Find an element in an infinite length sorted array

The first approach will be linear in the index of the element (O(k) where k is the index of the element). Actually, you are going to need k/100 iterations to find the element which is greater than the searched element, which is O(k).

The second approach will be logarithmic in the same index. O(logk). (where k is the index of the element). In here, you are going to need log(k) iterations until you find the higher element. Then binary search between 2^(i-1), 2^i (where i is the iteration number), will be logarithmic as well, totaling in O(logk)

Thus, the second is more efficient.

You can apply binary search more or less directly with a small modification. This will roughly correspond to your Approach 2.

Basically, pick some number B and set A to 0, then check if the element you're looking for is between A and B. If it is, perform the usual kind of binary search in these boundaries, otherwise set B=A and A=2*A and repeat.
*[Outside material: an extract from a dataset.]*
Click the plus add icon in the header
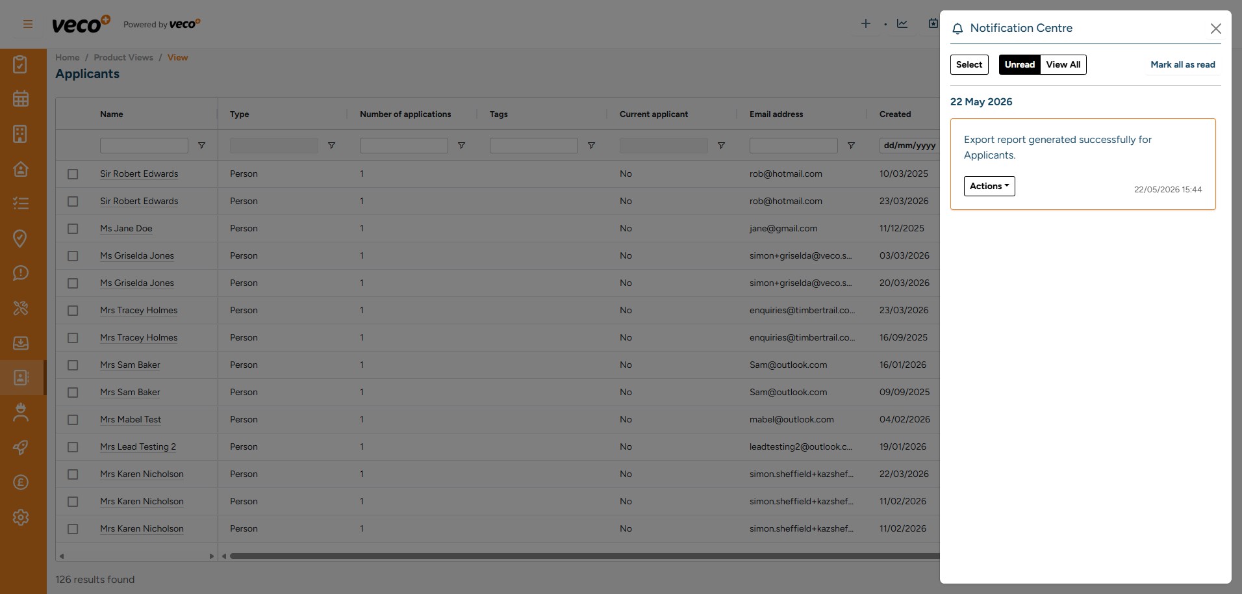The width and height of the screenshot is (1242, 594). (866, 23)

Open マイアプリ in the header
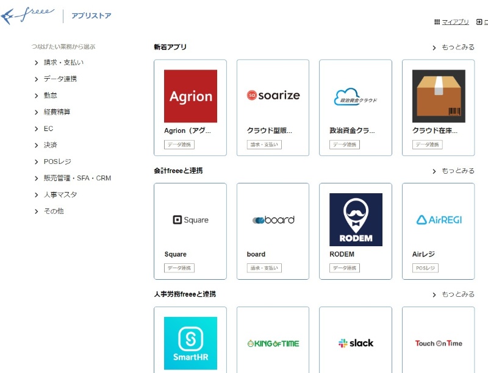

This will take O(log(M)), where M is the position of the element you're looking for in the array.

If the array is well-founded, i.e. has a smallest element (i.e. you have elements x₀, x₁, ...), and all ele­ments are unique, then here's a simple approach: If you're looking for the number n, you can do a bi­na­ry search over the indices 0, ..., n − x₀. Note that we always have the basic inequality x_i ≥ i + x₀ for all i ≥ 0.

Thus you can find the value n in log₂(n − x₀) steps.